Along with its visors, a deerstalker often, though not essentially, has a pair of unstiffened cloth earflaps attached to either side of the cap. These are tied together by grosgrain ribbons or by laces or, very occasionally, held together by snaps or a button. The earflaps, tied under the chin, provide protection in cold weather and high winds. They are otherwise tied together above the crown to keep them out of the way.

Deerstalkers may be made of solid-coloured material, but they are most often found with houndstooth check, herringbone, or plaid patterns in the twill of a fabric that serves as camouflage. Modern shooting clothes, including deerstalkers, are often made with either a red-and-black or an orange-and-black check pattern or tweed for both this purpose and hunter safety, not least in actual deer stalking, for which purpose milliners originally constructed this type of cap.

==Variations==
The "sportsman's deerstalker" is made with a brim around the cap, narrow at the sides, but which may be elongated in front or back, omitting the separate double bills. The earflaps are also eliminated. Some types of this cap sport a hatband fashioned from the same material around the crown. The "flapless" version can be easily folded for convenient carrying.

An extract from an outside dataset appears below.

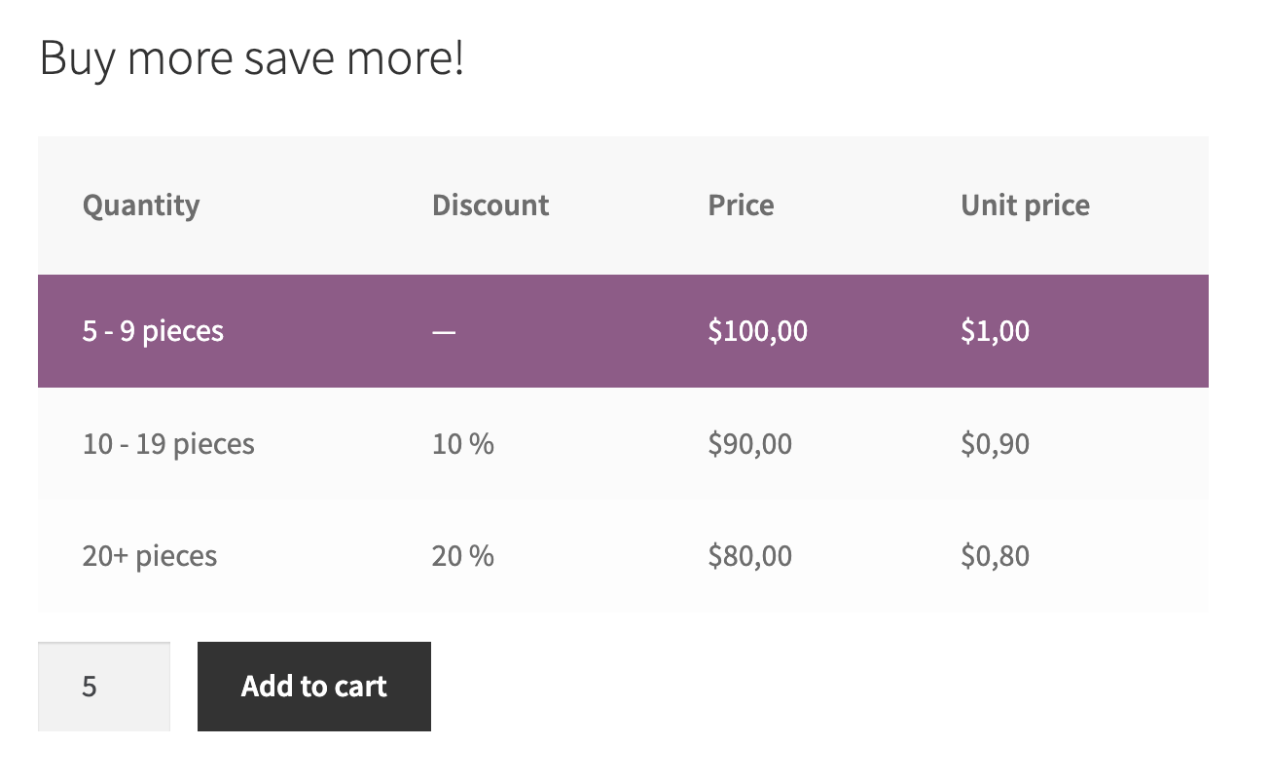Click the $100,00 price cell
Image resolution: width=1271 pixels, height=783 pixels.
[x=758, y=331]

The variants of the "Irish" style deerstalker are minor but significant. The cap is fronted with a cloth panel instead of the usual seam. The earflaps, wide and triangular in the standard version, are narrow with straight sides. The usual semicircular visors may be replaced by short, rectangular bills. George C. Scott wore this type of deerstalker as a jurist who imagines himself to be Sherlock Holmes in the 1971 film They Might be Giants.

Also, a reversible deerstalker is made that looks like the standard, double-billed model, but it can be turned inside out, revealing an entirely different fabric or even suede, with the contrasting earflaps of the original fabric turned backward and tied together. Other caps with earflaps, e.g. "trapper" and "ushanka", are not considered deerstalkers, as they lack fore and aft symmetrical bills, the defining feature of a deerstalker cap.

==Alternative names==
The deerstalker cap is also known as a "fore-and-aft" cap in reference to its front and rear bills. This headgear is also called a "tweed helmet", due to its resemblance in design to the balaclava helmet worn by officers in the British army during the Crimean War.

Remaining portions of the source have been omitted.